People have been using file names in encodings other than UTF-8 (such as ISO-8859-1) for decades, and that can easily result in arbitrary byte sequences. There's nothing in the APIs that prevents you from creating non-UTF-8 file names, and it's easy to create multiple files with names that represent the same sequence of graphemes when interpreted as UTF-8. The simple fact of the matter is: the only sane way to make sense of Unix file names is to treat them as a bag of bytes.

> At no point does it mention that that's a transliteration into ASCII.
Because most real-world encodings (UTF-8, ISO-8859-*) are ASCII compatible, so it doesn't matter. And besides: LSB? Nobody cares.

Watson: Launchpad now runs on Python 3

Posted Aug 4, 2021 12:27 UTC (Wed) by Wol (subscriber, #4433) [Link] (2 responses)

And is there anything in the spec for Unix that forbids EBCDIC? or KOI-8?

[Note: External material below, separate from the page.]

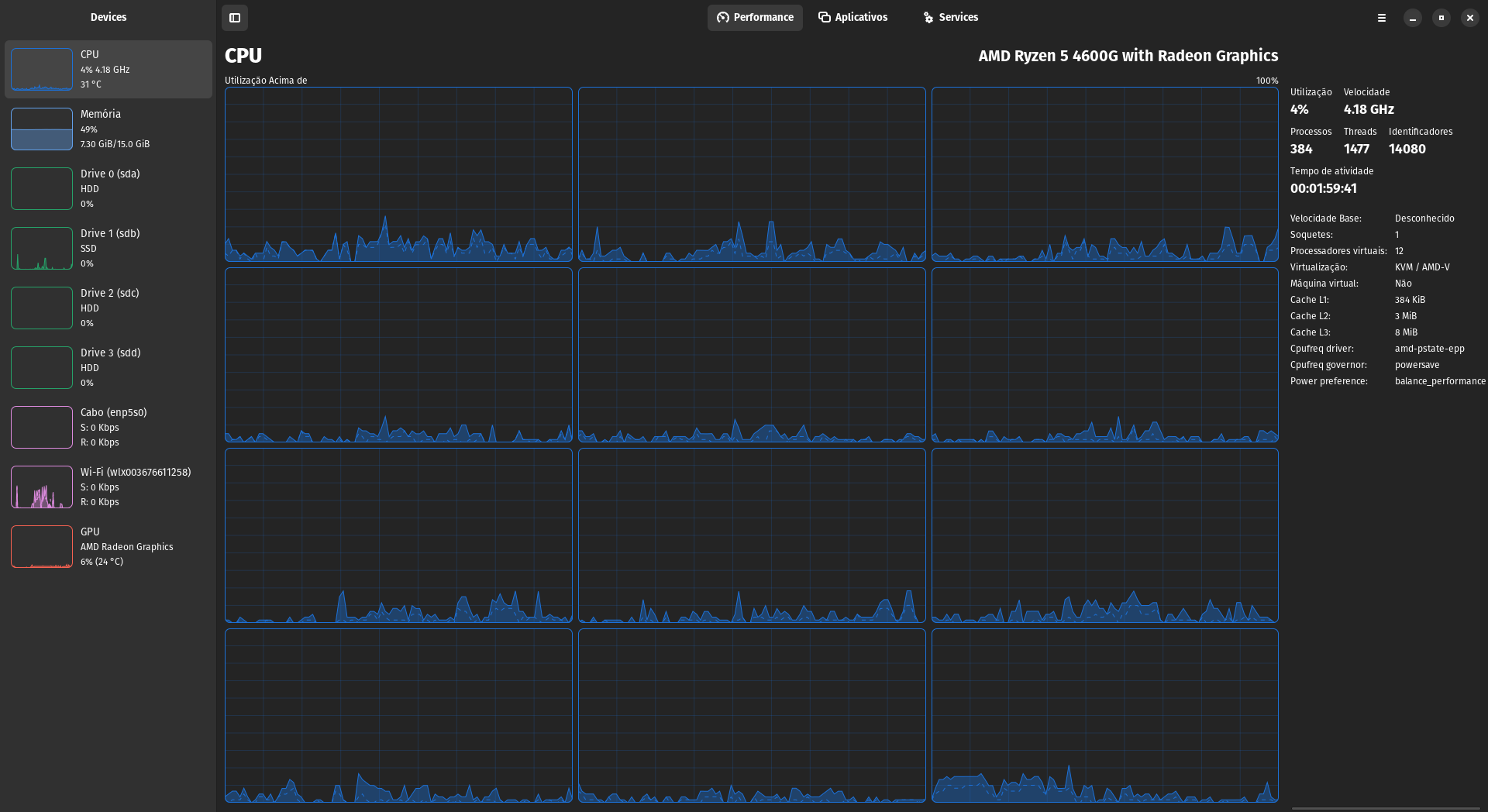Click the last CPU core graph
This screenshot has height=812, width=1488.
1104,715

Aiui, the spec states that NULL terminates the string (so that can't be part of a file name), and "/" separates elements within a path. Apart from those two, any individual file or directory *identifier* (let's call it that) can be any random byte pattern. (I've had systems where control characters were deliberately inserted into file identifiers to protect the files as much as possible from accidental damage.)

While I think utf-8 can contain pretty much the entire sequence of valid bytes, there are order limits so it's not a *random* byte pattern.

Cheers,
Wol

Watson: Launchpad now runs on Python 3

Posted Aug 4, 2021 12:40 UTC (Wed) by HelloWorld (guest, #56129) [Link] (1 responses)

> And is there anything in the spec for Unix that forbids EBCDIC? or KOI-8?
No, because everybody knows that when file names are specified as strings in such specifications, there's an implicit assumption that the encoding is ASCII. And that works because such specifications generally don't specify file names with non-ASCII characters in them.

> Aiui, the spec states that NULL terminates the string (so that can't be part of a file name), and "/" separates elements within a path. Apart from those two, any individual file or directory *identifier* (let's call it that) can be any random byte pattern.
Exactly: a file name is a bag of bytes except 0 and 2F. Would another format be better? Perhaps so, but it's too late to enforce that at this point.

Watson: Launchpad now runs on Python 3

Posted Aug 4, 2021 21:20 UTC (Wed) by dvdeug (guest, #10998) [Link]

> Would another format be better? Perhaps so, but it's too late to enforce that at this point.

It's been discussed; see https://dwheeler.com/essays/fixing-unix-linux-filenames.html . The POSIX requirement is for incredibly limited names only, and it's easy to restrict it greatly at the cost of zero to most users.

Watson: Launchpad now runs on Python 3

Posted Aug 4, 2021 20:58 UTC (Wed) by dvdeug (guest, #10998) [Link]

> the only sane way to make sense of Unix file names is to treat them as a bag of bytes.

It's not a bag. I skipped this first time around, but a bag is generally a name for a multiset, or at least some other data structure that has no order. A Unix file name is a sequence of bytes.

Again, nobody treats it as a sequence of bytes. Coreutils will make sure not to dump random noise to the screen, but there's no standard C functions to do that that I recall, and I don't know if GNU Libc has something there. It's not sane if everyone just treats them as strings, and anyone wanting to handle them as a sequence of bytes has to write special code and tiptoe around everything.